このことに関しては、今年6月にNHK総合で放映された歴史秘話ヒストリア「物語に魅せられて 更級日記・平安少女の秘密」でも紹介されていましたが、いまいち根拠がわからなかったので、更級日記本文にこのようなことが書かれていたことに気づかされ、すっきりしました。いずれにしても、今までの「更級日記」の作者のおとなしくて控えめな女性というイメージが少し変わって来そうな感じがします。

 その他にも、
 「落窪物語」の、「落窪の姫の裁縫の才能、、つまり姉妹の婿君の装束を整える能力」について、落窪の姫がいなくなったあと三の君が蔵人の少将に去られてしまった理由は、彼女に装束を整える能力がなかったから。「源氏物語」の、光源氏と藤壷の間にある「閉ざされた御簾」と、柏木と女三の宮の間の「開いてしまった御簾」について、「蜻蛉日記」の、結果がわかっているのに、過去の自分の気持ちになって文章を書く能力など、「あ、そうだったのか」と思わせる記述がたくさんありました。期待していた「うつほ物語」や「大和物語」も、あらすじや要旨がよくわかって嬉しかったです。

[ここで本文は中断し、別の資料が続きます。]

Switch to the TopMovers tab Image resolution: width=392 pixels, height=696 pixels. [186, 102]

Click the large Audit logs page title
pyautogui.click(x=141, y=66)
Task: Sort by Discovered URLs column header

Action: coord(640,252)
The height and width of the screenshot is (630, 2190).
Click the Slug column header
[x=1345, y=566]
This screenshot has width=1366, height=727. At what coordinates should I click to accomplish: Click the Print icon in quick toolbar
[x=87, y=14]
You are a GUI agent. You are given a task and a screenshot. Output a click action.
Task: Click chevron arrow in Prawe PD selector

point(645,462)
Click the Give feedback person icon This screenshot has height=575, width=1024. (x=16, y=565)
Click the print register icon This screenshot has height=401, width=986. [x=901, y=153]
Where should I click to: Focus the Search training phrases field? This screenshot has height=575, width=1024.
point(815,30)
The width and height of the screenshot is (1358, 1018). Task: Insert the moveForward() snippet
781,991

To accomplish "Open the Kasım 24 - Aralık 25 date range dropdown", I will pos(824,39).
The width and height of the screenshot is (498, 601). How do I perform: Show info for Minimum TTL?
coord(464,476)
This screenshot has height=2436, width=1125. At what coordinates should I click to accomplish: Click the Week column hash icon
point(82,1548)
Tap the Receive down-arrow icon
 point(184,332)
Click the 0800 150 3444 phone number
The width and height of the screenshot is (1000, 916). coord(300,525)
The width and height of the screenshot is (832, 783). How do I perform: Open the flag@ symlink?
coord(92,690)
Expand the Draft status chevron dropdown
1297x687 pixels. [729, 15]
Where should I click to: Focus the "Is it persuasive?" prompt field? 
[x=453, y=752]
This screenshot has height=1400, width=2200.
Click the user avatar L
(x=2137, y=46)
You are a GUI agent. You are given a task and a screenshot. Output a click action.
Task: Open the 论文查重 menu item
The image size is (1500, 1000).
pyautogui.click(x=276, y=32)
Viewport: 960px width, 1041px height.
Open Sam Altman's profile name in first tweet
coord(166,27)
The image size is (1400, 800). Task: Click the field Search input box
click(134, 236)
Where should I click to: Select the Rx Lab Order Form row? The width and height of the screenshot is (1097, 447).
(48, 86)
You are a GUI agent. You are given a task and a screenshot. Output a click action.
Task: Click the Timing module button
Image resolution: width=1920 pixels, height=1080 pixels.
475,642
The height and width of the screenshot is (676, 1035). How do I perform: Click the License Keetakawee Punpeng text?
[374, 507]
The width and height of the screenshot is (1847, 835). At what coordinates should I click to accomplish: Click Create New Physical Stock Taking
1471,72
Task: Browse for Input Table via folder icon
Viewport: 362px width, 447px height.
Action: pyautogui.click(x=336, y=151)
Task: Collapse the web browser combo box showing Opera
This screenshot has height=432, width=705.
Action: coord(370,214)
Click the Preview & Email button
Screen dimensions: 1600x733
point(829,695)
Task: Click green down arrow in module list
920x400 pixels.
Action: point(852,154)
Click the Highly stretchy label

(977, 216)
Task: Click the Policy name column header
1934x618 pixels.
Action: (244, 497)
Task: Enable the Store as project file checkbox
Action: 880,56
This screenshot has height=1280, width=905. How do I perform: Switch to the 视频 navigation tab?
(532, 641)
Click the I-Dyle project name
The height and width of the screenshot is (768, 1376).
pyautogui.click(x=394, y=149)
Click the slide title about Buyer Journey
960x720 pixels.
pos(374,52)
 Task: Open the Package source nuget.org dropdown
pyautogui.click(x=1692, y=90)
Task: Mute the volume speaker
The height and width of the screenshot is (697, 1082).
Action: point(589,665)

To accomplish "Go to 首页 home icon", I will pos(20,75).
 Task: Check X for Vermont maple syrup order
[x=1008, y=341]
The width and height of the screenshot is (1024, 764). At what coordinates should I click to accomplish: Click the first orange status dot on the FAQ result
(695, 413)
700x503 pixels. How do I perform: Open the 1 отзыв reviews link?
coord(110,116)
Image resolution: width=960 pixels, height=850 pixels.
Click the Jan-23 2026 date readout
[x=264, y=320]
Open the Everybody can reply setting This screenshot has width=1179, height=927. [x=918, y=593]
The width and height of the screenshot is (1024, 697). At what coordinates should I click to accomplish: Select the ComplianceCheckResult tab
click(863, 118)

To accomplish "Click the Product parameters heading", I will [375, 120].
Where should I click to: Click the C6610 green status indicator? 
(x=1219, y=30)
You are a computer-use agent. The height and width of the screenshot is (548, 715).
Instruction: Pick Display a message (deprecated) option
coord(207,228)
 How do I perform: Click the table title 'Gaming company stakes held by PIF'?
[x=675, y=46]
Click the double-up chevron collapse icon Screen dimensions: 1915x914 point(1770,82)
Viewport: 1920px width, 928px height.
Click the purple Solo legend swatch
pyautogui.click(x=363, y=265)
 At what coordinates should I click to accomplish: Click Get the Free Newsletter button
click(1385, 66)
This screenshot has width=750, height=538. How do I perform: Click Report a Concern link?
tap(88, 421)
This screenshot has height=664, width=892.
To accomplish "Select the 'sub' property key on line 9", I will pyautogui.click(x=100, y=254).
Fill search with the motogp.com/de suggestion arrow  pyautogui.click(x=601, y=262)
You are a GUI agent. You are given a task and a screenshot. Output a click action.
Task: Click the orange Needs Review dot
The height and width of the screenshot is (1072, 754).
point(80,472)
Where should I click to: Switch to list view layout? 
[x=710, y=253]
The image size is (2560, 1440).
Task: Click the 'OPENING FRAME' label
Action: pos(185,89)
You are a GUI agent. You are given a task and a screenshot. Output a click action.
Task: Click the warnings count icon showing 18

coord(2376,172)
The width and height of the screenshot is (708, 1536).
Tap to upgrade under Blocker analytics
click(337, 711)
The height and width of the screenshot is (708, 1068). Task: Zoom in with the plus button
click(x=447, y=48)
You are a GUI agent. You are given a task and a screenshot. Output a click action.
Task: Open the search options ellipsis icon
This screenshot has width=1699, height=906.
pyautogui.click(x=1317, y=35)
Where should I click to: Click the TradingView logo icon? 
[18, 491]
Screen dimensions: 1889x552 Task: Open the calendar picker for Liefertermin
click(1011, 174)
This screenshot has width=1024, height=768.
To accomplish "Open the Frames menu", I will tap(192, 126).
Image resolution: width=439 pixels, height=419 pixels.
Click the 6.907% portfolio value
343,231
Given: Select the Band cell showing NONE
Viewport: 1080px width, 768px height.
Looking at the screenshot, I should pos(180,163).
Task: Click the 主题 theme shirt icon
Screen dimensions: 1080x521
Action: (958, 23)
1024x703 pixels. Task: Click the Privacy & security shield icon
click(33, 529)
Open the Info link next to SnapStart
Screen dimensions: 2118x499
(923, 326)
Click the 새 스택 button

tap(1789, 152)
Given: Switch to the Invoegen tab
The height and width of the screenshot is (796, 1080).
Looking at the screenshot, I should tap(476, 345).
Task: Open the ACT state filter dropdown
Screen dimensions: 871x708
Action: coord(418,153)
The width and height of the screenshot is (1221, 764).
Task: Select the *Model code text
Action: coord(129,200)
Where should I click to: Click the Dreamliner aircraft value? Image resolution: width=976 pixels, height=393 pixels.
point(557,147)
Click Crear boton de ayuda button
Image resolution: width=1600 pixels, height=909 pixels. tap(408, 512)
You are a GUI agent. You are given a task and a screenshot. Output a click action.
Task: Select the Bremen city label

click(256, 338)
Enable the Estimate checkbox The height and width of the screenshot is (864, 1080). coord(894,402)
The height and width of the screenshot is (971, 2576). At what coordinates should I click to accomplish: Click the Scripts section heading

 それから最後の章の「王朝文化ミニ事典」、古典を読む上で参考になりそうな平安時代の衣食住についての事項が完結にまとめられていました。特に装束と食べ物については、装束体験をさせて頂いたり、王朝料理を頂いたりしたときのことを思いだし、楽しく読みました。その他にも年中行事など、とても参考になりました。

 全体的に文章もわかりやすいので、これから古典を読んでみたいと思っている方にも、上で書いたようなマニアックなことも書いてあるので、たくさん読み込んでいる古典大好きな方にもオ薦めの1冊です。